Tareas
a: Responde estas preguntas sobre el texto acerca de la vergüenza:
(i) ¿Qué condición es esencial para tener o sentir este tipo de vergüenza?
(ii) ¿En qué expresión se encuentran los orígenes de la palabra ignominia?
(iii) ¿Qué no considera en absoluto quien procede sin vergüenza?
b: Actualiza el fragmento del texto sobre la vergüenza entre "Una persona sin" y "en la confrontación.", ambos incluidos, y cambia "país" por "territorio".
c: Prosigue el texto sobre la vergüenza y la ignominia a partir de su última oración.

Texto proporcionado
Así, para tener o sentir este tipo de vergüenza, es condición esencial que el individuo tenga un claro concepto del honor. El avergonzado tiene claridad sobre los principios y valores que lo rigen. Es su falta contra esos principios y valores lo que desencadena su vergüenza.
Son sinónimos de vergüenza palabras tales como deshonor, oprobio, ignominia, afrenta, deshonra.
Es particularmente seductora para esta reflexión la palabra ignominia, cuyos orígenes se encuentra en “in nomen”, sin nombre, por lo que se asume la ignominia como la “pérdida del nombre”.
Una persona sin vergüenza, ignominiosa, es alguien para quien las exigencias de la moral y de la ética son absolutamente irrelevantes. Tiene frente a ellas una indiferencia total. Es una persona que carece de tales valores.
Quien procede sin vergüenza, de manera ignominiosa, no considera en absoluto el mal causado.
Y entonces mira usted este país deshilachado y descubre con horror que la desvergüenza lo ha invadido todo, que la ignominia tiene la iniciativa y que el deshonor y la deshonra parecen “convertidas” en virtudes. Es el deshonor y la deshonra aquello que se aplaude.
Esta “cruzada” en defensa de la ignominia tiene múltiples matices: El silencio, la interpretación maniquea de los hechos, el matizar sus desastres con la lógica del efecto colateral, el asumirla como un mal menor, la convocatoria a que no sea denunciada, el llamado a las buenas maneras en la confrontación.

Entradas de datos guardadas
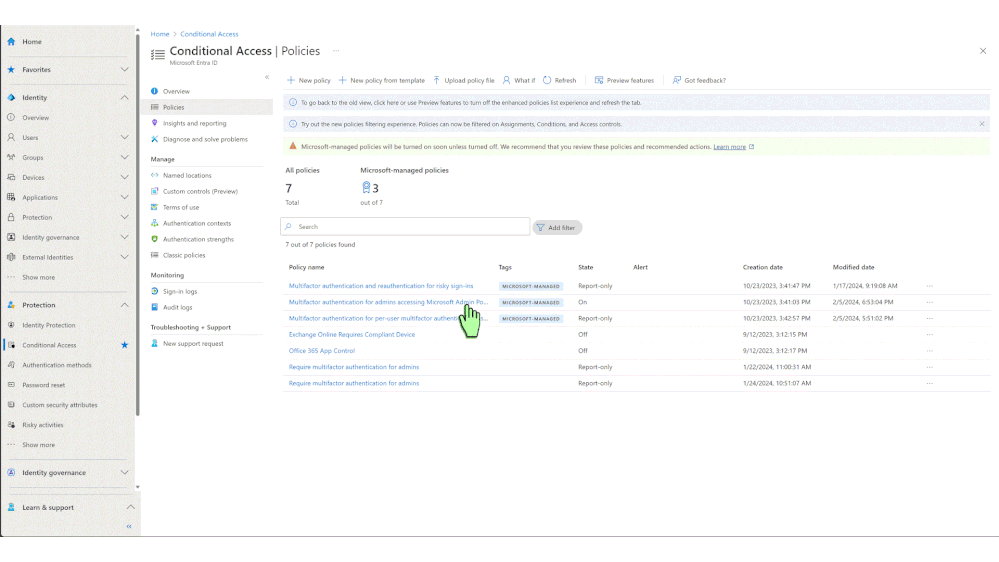
Task: Click the Microsoft-managed policies count icon
Action: point(366,188)
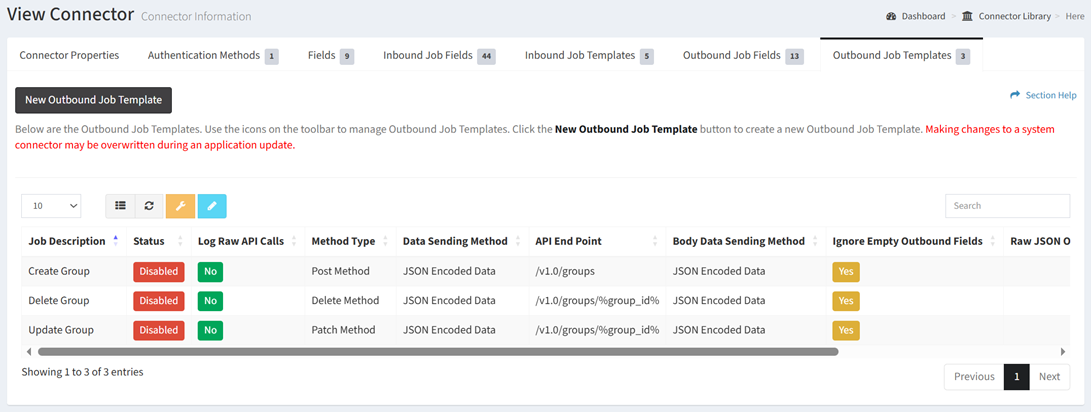The image size is (1091, 412).
Task: Click the Dashboard gauge icon in breadcrumb
Action: [891, 16]
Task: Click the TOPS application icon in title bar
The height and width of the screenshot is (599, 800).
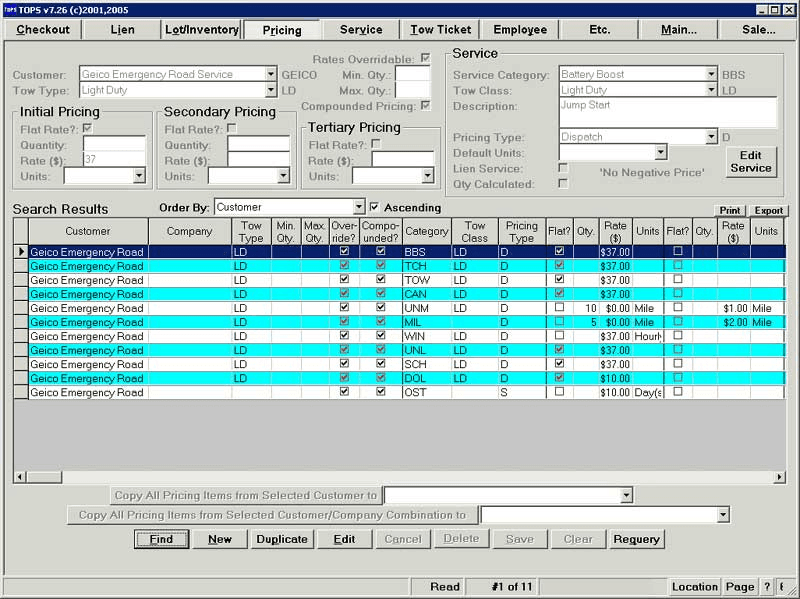Action: [x=10, y=10]
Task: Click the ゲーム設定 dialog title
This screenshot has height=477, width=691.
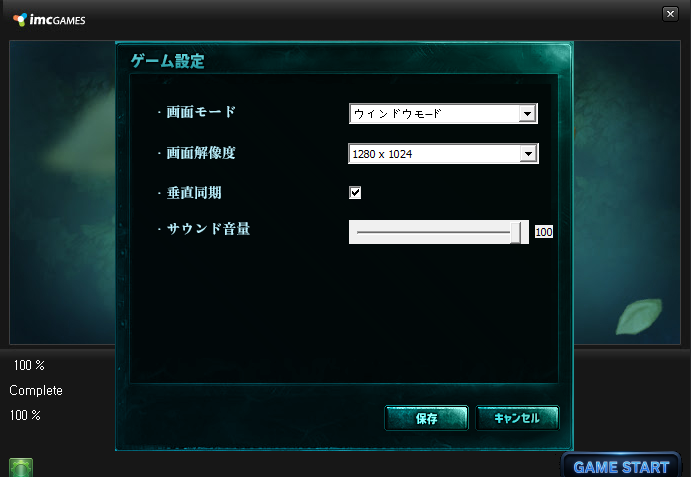Action: [x=168, y=61]
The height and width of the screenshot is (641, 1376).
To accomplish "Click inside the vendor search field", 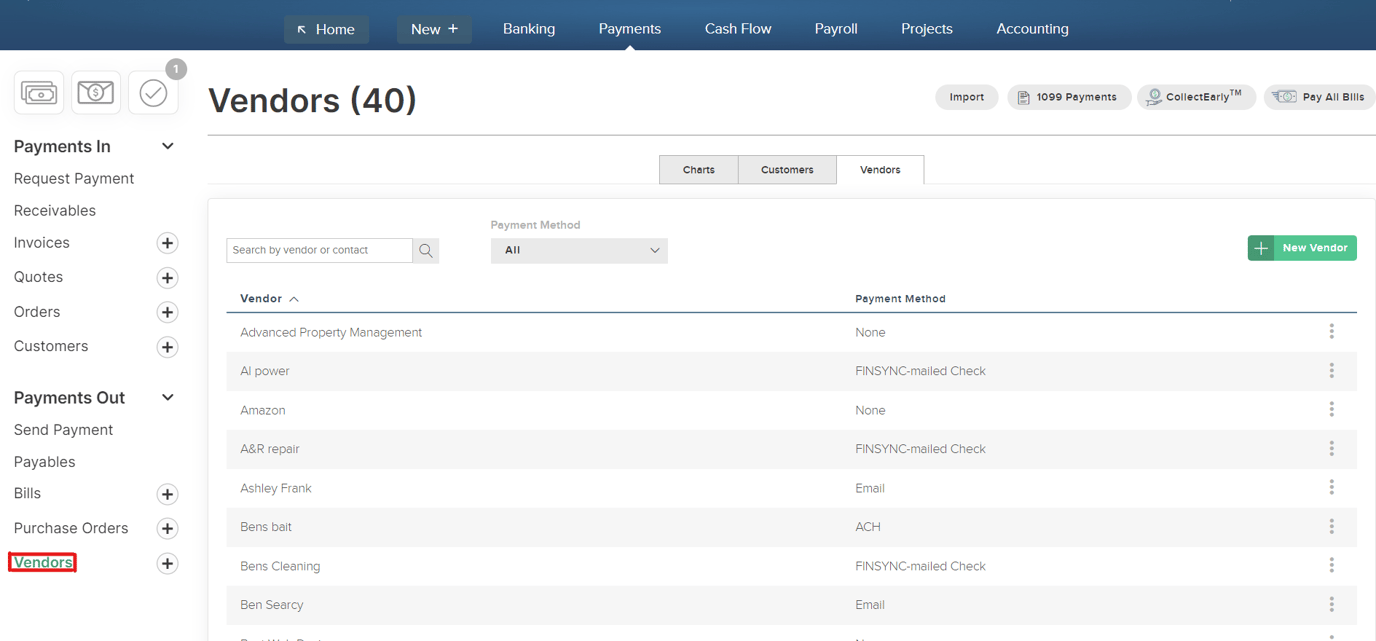I will click(x=320, y=250).
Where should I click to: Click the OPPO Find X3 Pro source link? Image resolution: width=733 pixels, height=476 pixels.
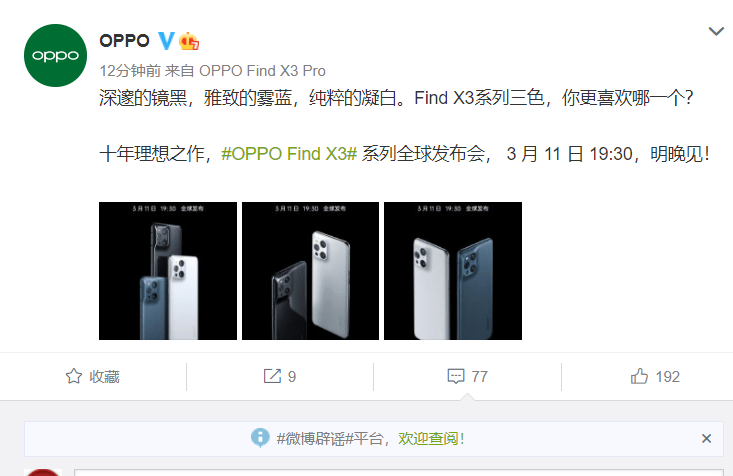(262, 71)
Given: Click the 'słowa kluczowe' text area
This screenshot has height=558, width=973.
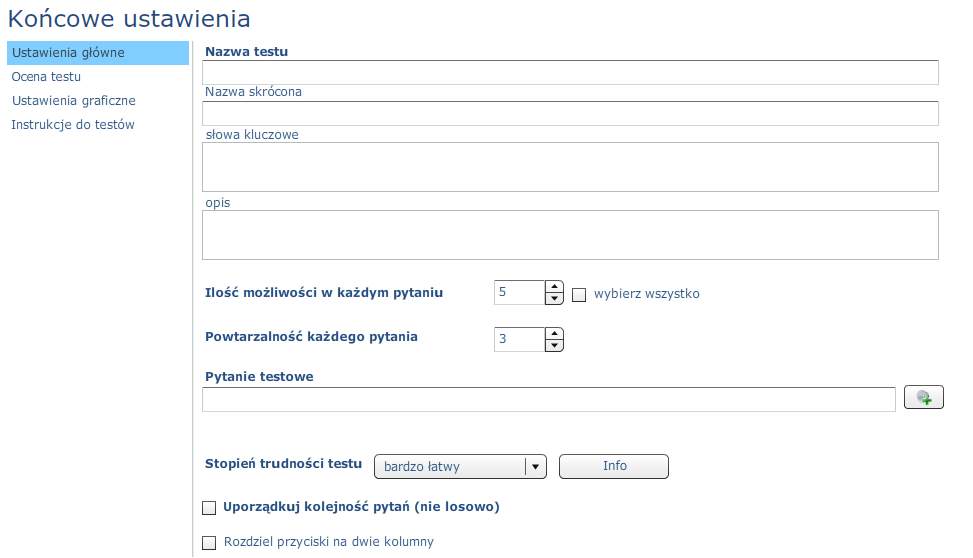Looking at the screenshot, I should pyautogui.click(x=570, y=167).
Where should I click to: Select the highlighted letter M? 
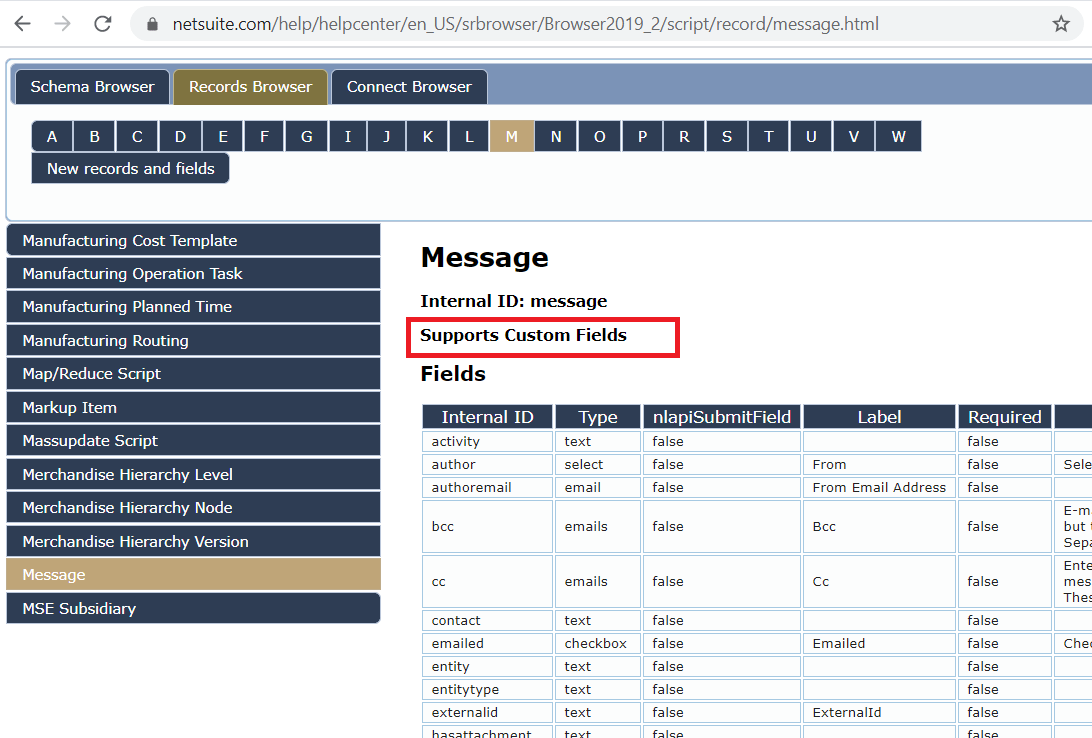click(512, 136)
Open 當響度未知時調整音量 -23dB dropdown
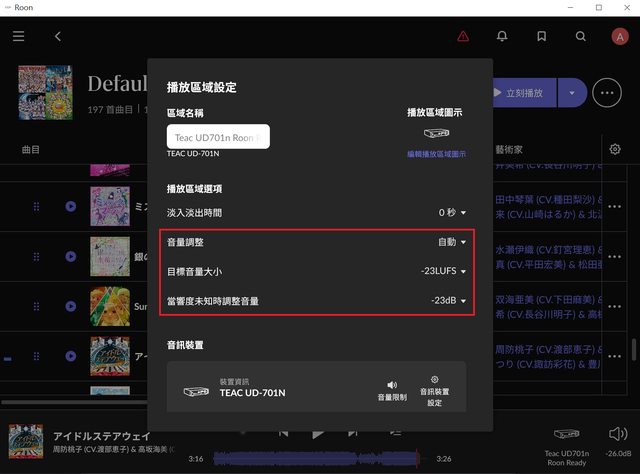Image resolution: width=640 pixels, height=474 pixels. pos(449,300)
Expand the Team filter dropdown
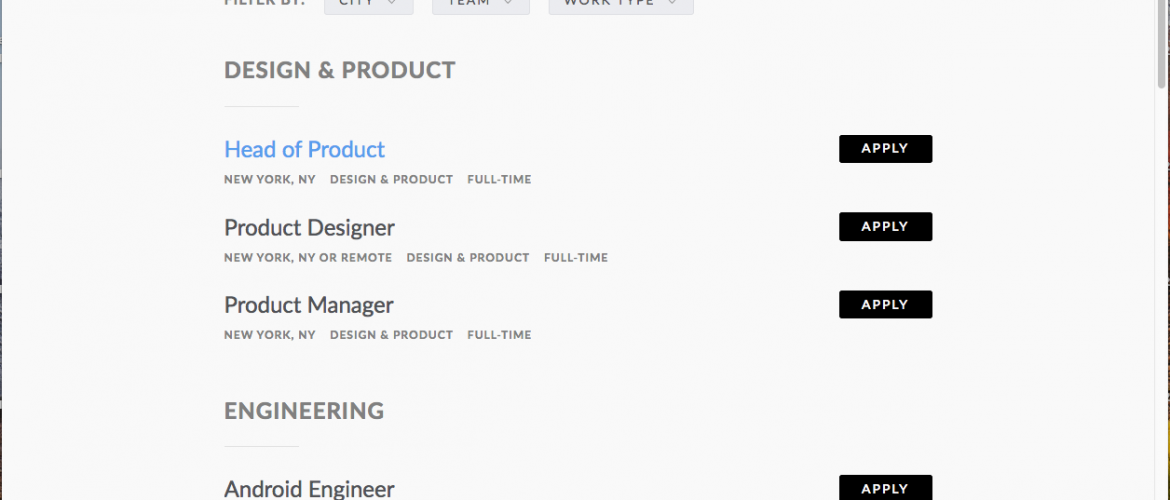The width and height of the screenshot is (1170, 500). (480, 5)
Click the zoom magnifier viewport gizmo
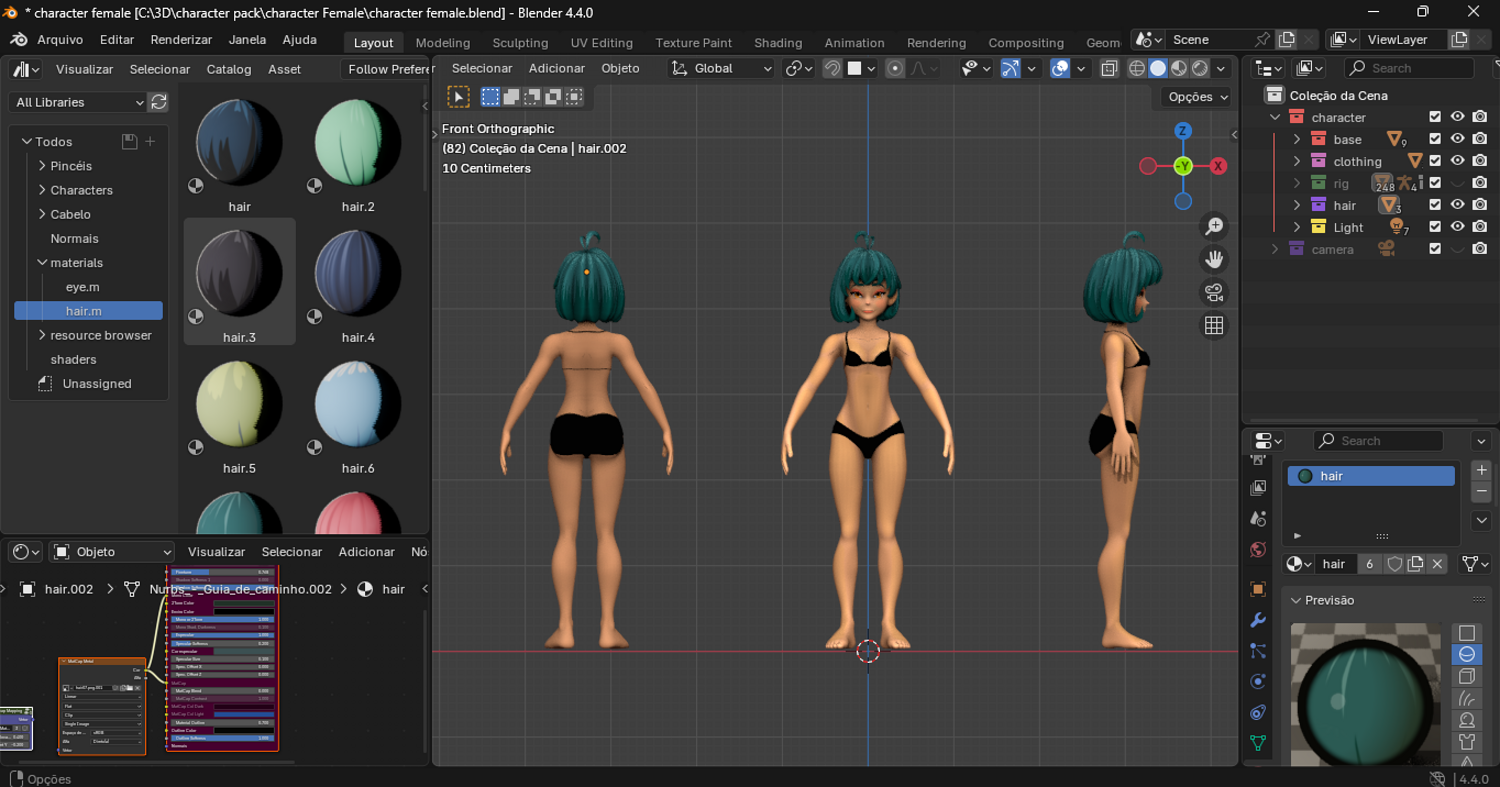Viewport: 1500px width, 787px height. tap(1214, 227)
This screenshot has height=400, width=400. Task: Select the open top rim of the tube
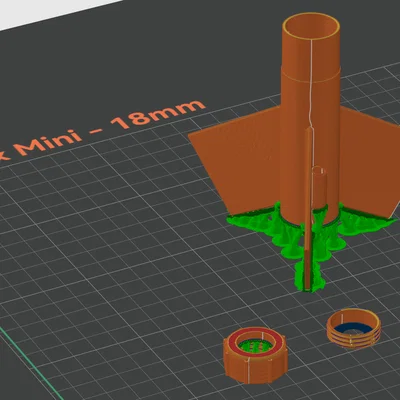pyautogui.click(x=311, y=27)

Respuestas
a:
(i) Que el individuo tenga un claro concepto del honor.
(ii) En "in nomen", es decir, sin nombre.
(iii) El mal causado.

b:
Una persona sin vergüenza, ignominiosa, es alguien para quien las exigencias de la moral y de la ética son absolutamente irrelevantes. Tiene frente a ellas una indiferencia total. Es una persona que carece de tales valores.
Quien procede sin vergüenza, de manera ignominiosa, no considera en absoluto el mal causado.
Y entonces mira usted este territorio deshilachado y descubre con horror que la desvergüenza lo ha invadido todo, que la ignominia tiene la iniciativa y que el deshonor y la deshonra parecen “convertidas” en virtudes. Es el deshonor y la deshonra aquello que se aplaude.
Esta “cruzada” en defensa de la ignominia tiene múltiples matices: El silencio, la interpretación maniquea de los hechos, el matizar sus desastres con la lógica del efecto colateral, el asumirla como un mal menor, la convocatoria a que no sea denunciada, el llamado a las buenas maneras en la confrontación.

c:
Es toda una conspiración que nos convoca a resignarnos, como si esta maldición fuera un hecho inexorable, nuestro único destino.
En la antigua Roma existió la “damnatio memoriae”, es decir, la maldición de la memoria, considerada como “la medida más extrema para reprobar a los tiranos”. Un castigo ejemplar que hacía que sus nombres fueran borrados de los edificios públicos, que se removieran sus efigies. Desaparecían virtualmente de la vida ciudadana y de la historia.
Aquí – cosa es de volverse locos – los ensalzan, los promueven, los erigen, condecoran, vitorean, aplauden, defienden, exoneran, los disculpan.
Creo, por el contrario, que este espectáculo de humanidad perdida, de deshonra colectiva que debería enfurecernos a todos, no resiste llamados a la calma y la cordura.